Patient care and operations are two very different, everyday examples of ways AI can disrupt the healthcare industry. There are countless more examples, yet hopefully, these demonstrate the fact that AI harnesses incredible amounts of data to improve the experience in large and small ways.
The cost of change
In order for an entire industry to change, however, the financial return on investment has to be extremely tangible and measurable. For example, infusion centers have seen an increase in the effective capacity of their infusion treatments by as much as 15-20% with the same levels of staff and hours of operation and the same (or reduced) wait times for patients. AI-powered optimization software deployed at Stanford Health Care, UCHealth, Memorial Sloan Kettering and NewYork-Presbyterian has been able to deliver and sustain these results over multiple consecutive years. These results are possible because the solution is able to draw from the historical dataset and to continue learning on a daily basis to ensure that the recommendations are timely, accurate and effective.
This is a big deal on multiple levels. First and foremost, it helps with patient access. Rather than expecting patients to wait several weeks or months for an appointment, which can exacerbate a patient’s condition as well as place undue stress on a patient anxious for treatment, it is likely that appointment slots will become available over the next few days or week. Cancellations and rescheduling are common issues. With good predictive software, however, centers can better plan ahead. As a result, more patients can be seen quickly, and patient wait times can be reduced by 30-50% once they set foot into the center. Other AI-based solutions designed for specific care needs illuminate massive efficiencies as well.
The bottom line is this: Optimization models that learn and adapt can help improve the effective capacity of the many expensive assets in a health system that include operating rooms, inpatient beds, and imaging equipment, to name just a few. Here’s where it gets really exciting to those obsessed with cost. The aggregate value of all of these assets across the 5,000 hospitals in the United States is well over $2 trillion. Improving the utilization by even 5% will unlock over $100 billion of value per year and can have a significant impact on the cost of care.

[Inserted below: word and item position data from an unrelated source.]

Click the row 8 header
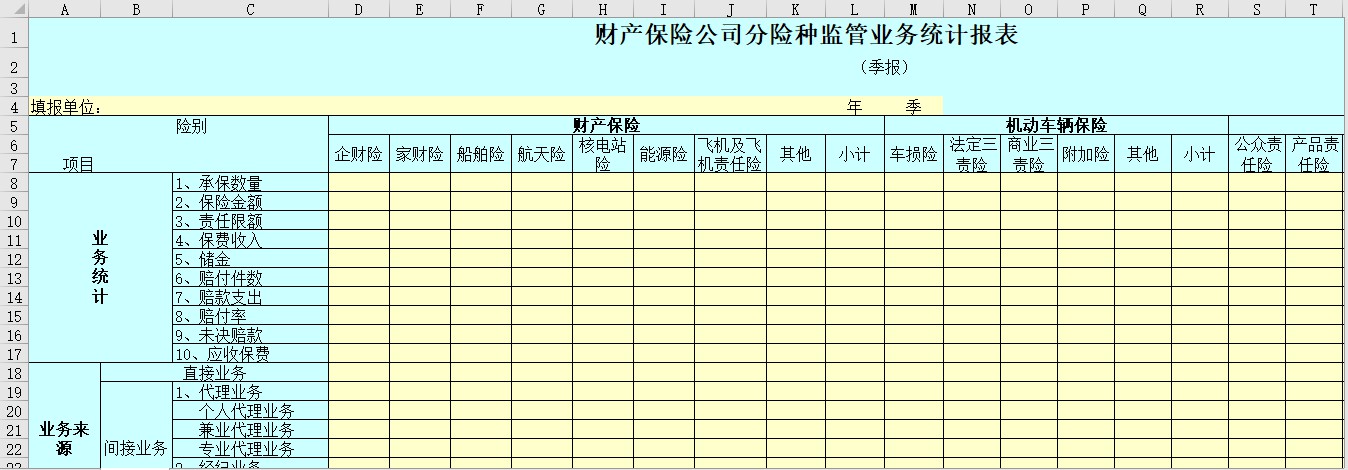1348x470 pixels. [14, 183]
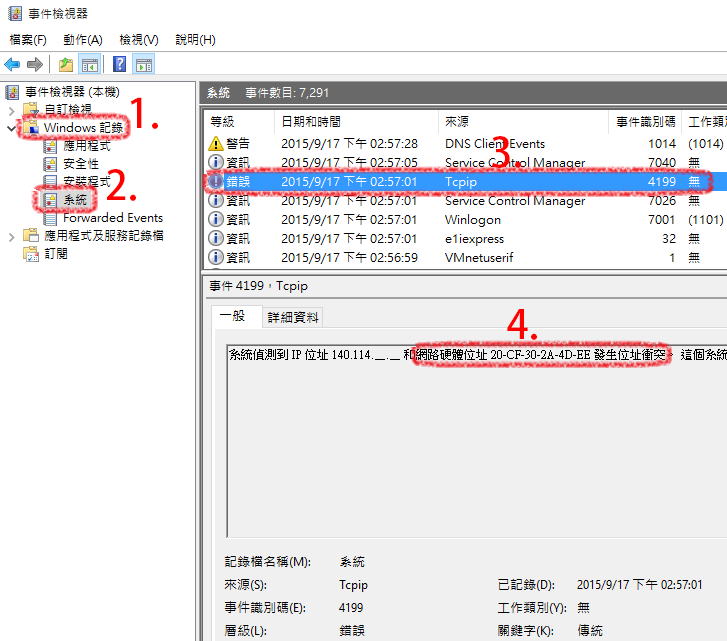Collapse the Windows 記錄 tree node
Image resolution: width=727 pixels, height=641 pixels.
tap(12, 128)
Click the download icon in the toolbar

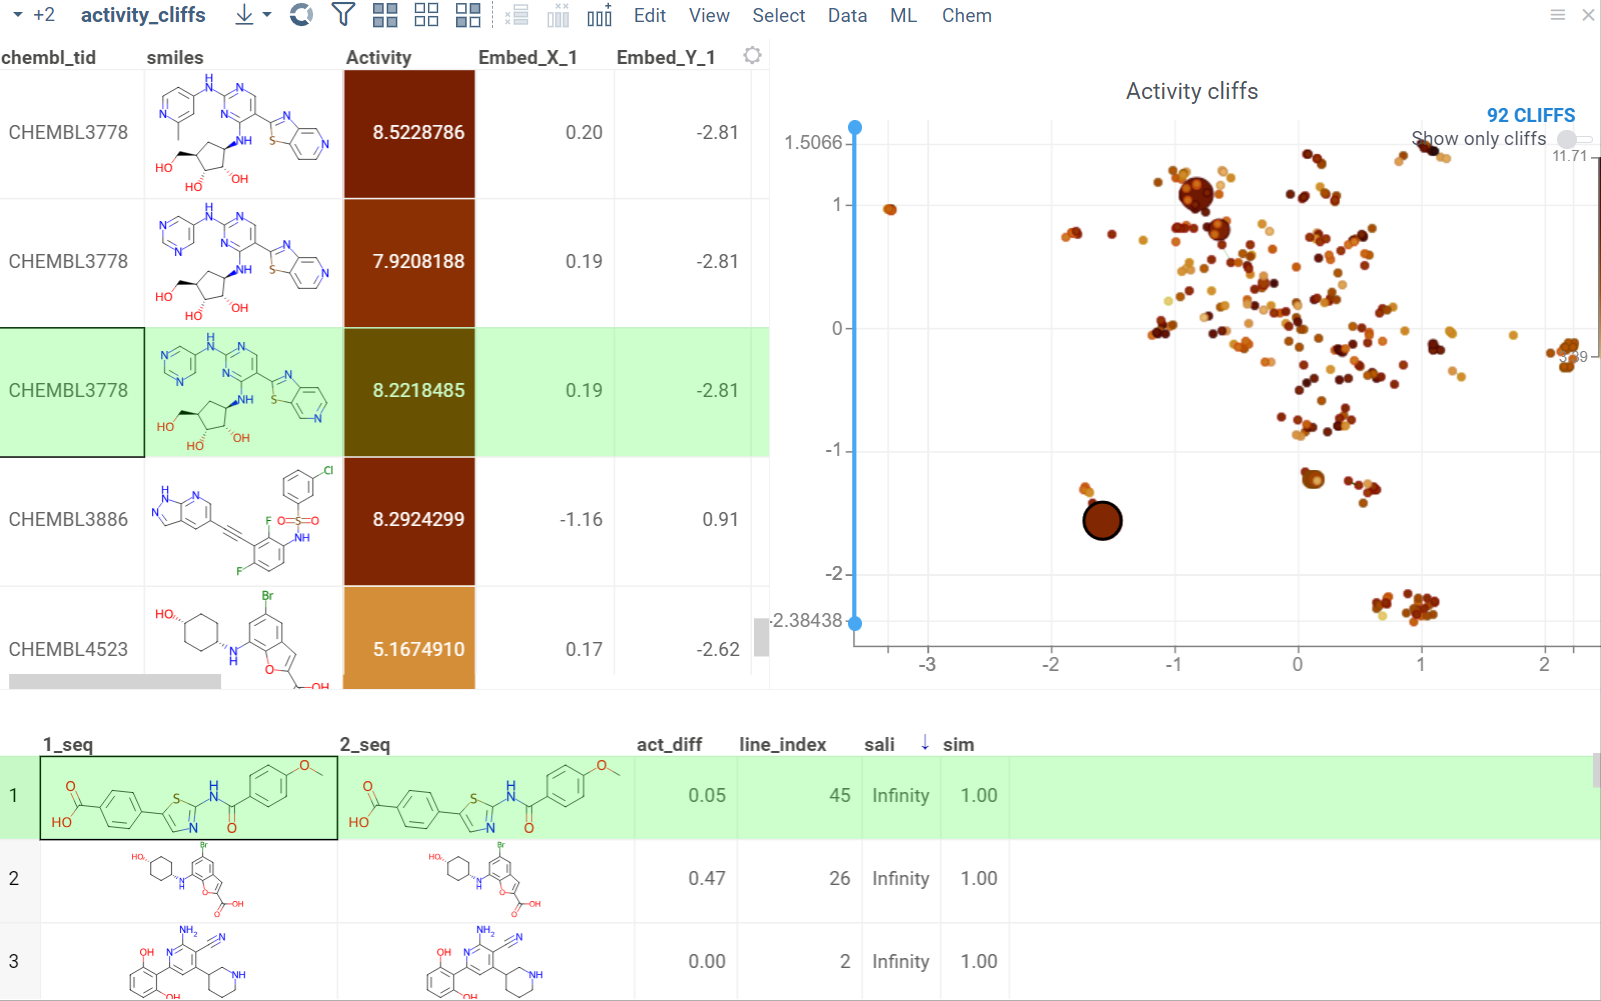pos(244,15)
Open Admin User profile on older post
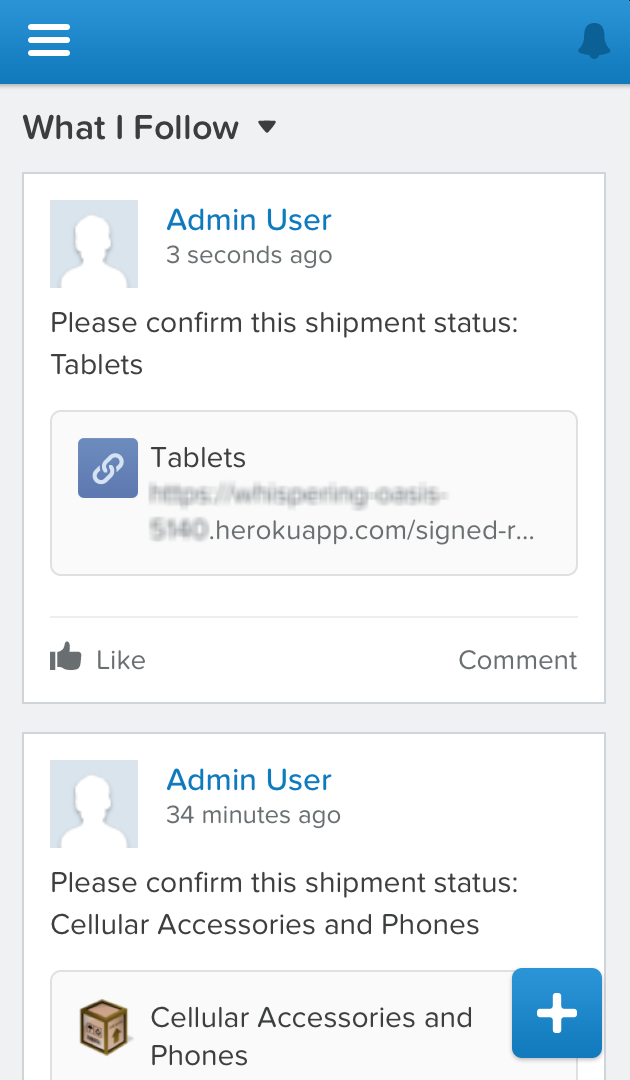This screenshot has height=1080, width=630. pos(249,780)
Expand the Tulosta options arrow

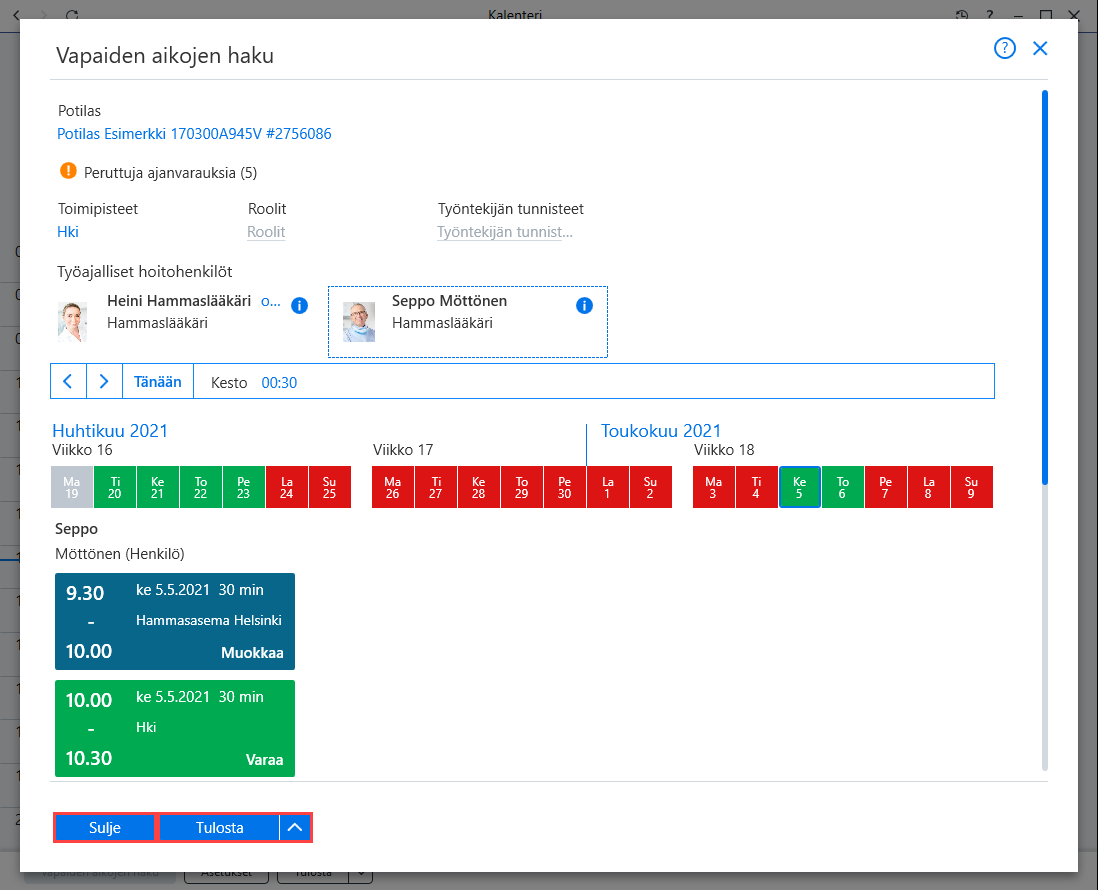click(295, 828)
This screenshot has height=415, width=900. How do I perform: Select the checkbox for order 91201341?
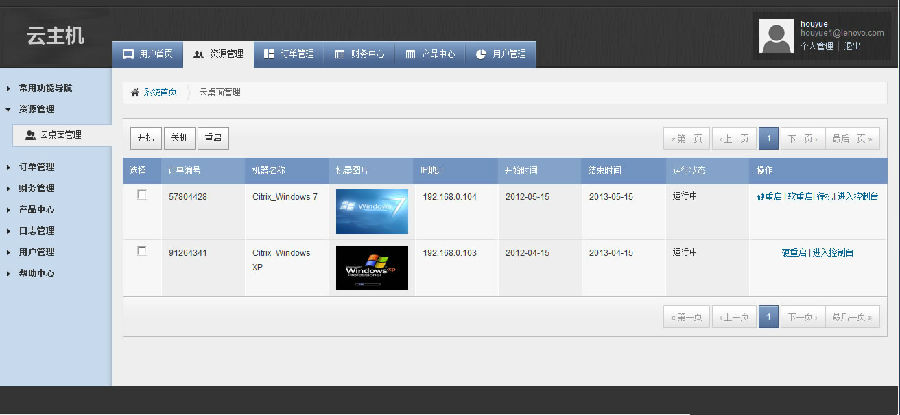click(142, 251)
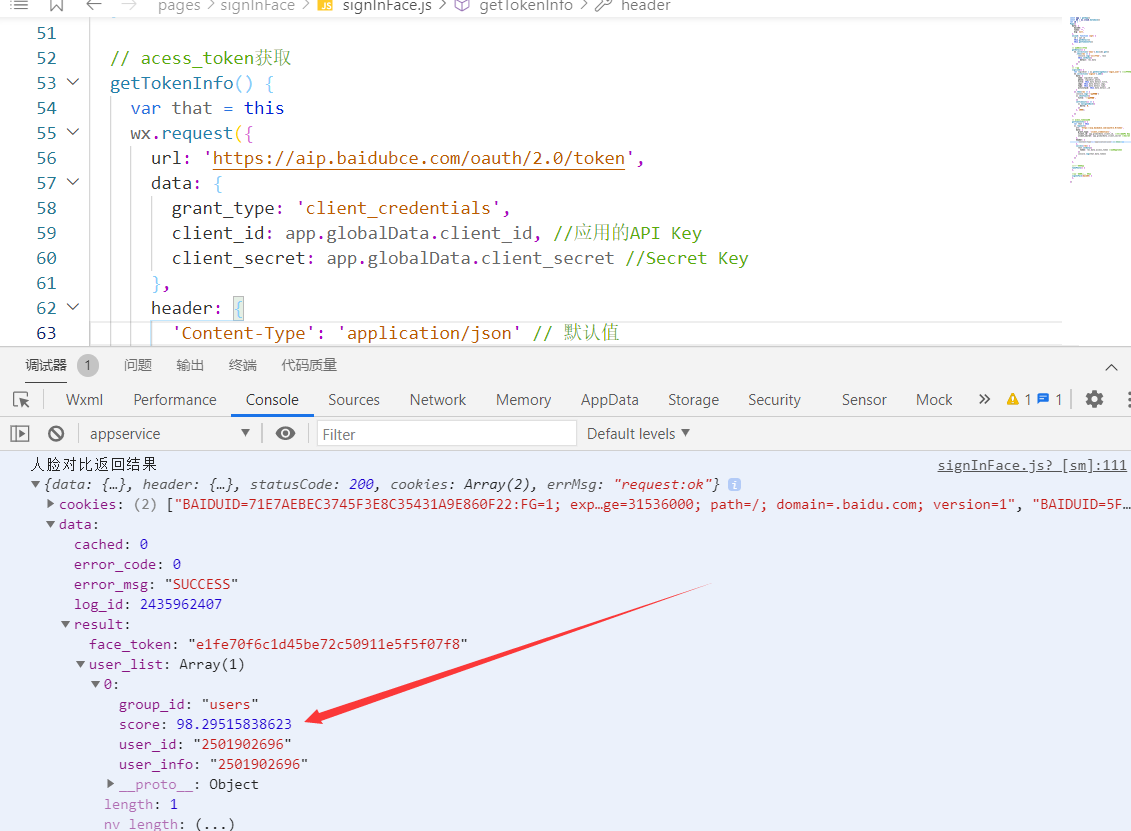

All of these benefits have trickle-down effects as well. In this sense, AI will dictate the future of healthcare because it has the potential to improve patient care, achieve better outcomes, and enhance the experience while better utilizing the resources on hand, which helps doctors, scheduling teams, facility managers, and ultimately even insurance companies. As more AI-based solutions are adopted and put into play, expect a whole new world of opportunities to open up that will transform the healthcare industry for the better.